Etkinlik, Dikmen Gürün’ün açılış konuşması ile başladı:

“Haldun Taner Tiyatro Uygulama ve Araştırma Merkezi hep hayal ettiğimiz bir şeydi. Bürokrasi ile çok uğraştık bu süreçte. Ancak maalesef bu bir Türkiye gerçeği…

Haldun Taner’in İstanbul Üniversitesi’nde bir tiyatro bölümü açılması için uğraş verdiğini biliyoruz… Her fırsatta “yarının tiyatro eğitimi büsbütün başka türlü olacak” diyen; tiyatroyu bir bilim dalı olarak gören; tiyatroda kuram ve sahne arasında kurulacak kavram zenginliğinin altını çizen çalışmalarının Haldun Taner Tiyatro Uygulama ve Araştırma Merkezi kapsamında bölümümüz tarafından değerlendirilmesi kaçınılmazdır.

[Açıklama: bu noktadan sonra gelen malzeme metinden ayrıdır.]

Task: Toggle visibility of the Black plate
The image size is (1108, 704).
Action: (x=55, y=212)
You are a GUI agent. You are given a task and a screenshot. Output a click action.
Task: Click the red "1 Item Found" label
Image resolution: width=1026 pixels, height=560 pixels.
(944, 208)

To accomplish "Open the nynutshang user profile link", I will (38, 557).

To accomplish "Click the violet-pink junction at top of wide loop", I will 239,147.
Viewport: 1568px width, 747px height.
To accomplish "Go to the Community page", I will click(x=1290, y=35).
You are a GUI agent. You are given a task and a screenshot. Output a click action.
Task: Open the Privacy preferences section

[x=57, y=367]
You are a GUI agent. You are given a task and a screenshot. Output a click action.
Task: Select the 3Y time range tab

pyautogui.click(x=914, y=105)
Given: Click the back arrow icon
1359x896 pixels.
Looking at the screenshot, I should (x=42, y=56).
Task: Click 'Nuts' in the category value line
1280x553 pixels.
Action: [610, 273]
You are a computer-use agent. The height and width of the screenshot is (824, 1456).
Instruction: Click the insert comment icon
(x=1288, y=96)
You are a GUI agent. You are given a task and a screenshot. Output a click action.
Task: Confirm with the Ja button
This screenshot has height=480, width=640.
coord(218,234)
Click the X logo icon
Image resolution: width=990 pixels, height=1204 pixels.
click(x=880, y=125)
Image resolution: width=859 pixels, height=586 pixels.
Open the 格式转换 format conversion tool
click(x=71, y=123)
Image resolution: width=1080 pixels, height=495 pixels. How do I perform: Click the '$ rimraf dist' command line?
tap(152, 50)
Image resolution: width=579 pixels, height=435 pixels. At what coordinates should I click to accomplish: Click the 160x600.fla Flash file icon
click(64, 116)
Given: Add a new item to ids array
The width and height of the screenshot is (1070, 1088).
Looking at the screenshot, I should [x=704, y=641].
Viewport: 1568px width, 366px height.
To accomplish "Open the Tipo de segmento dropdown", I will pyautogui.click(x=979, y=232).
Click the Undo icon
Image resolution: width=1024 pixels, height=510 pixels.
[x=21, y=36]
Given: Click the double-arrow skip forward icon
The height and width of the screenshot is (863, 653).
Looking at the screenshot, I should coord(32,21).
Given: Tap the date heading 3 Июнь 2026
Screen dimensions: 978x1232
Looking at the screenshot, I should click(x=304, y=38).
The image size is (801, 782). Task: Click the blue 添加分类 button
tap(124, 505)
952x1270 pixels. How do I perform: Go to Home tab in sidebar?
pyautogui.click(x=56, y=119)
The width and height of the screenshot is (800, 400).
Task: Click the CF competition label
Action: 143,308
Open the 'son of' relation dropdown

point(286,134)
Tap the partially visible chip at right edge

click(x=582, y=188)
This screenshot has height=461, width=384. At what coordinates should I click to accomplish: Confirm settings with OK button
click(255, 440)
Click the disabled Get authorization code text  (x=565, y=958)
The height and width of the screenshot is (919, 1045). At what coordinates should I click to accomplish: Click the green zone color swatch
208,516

“Haldun Taner Tiyatro Uygulama ve Araştırma Merkezi” sadece Haldun Taner tiyatrosuna dair değil, Türk Tiyatrosuna yönelik çalışmaları ve araştırmalarıyla da önemli bir merkez olacaktır; bu inançtayım. Bu bağlamda bir ilk olarak İstanbul 2010 Avrupa Kültür Başkenti Projesi kapsamında hayata geçirilen ve bölümümüz tarafından hazırlanan “Geleceğe Perde Açan Gelenek” kitabından söz etmek de mümkündür.”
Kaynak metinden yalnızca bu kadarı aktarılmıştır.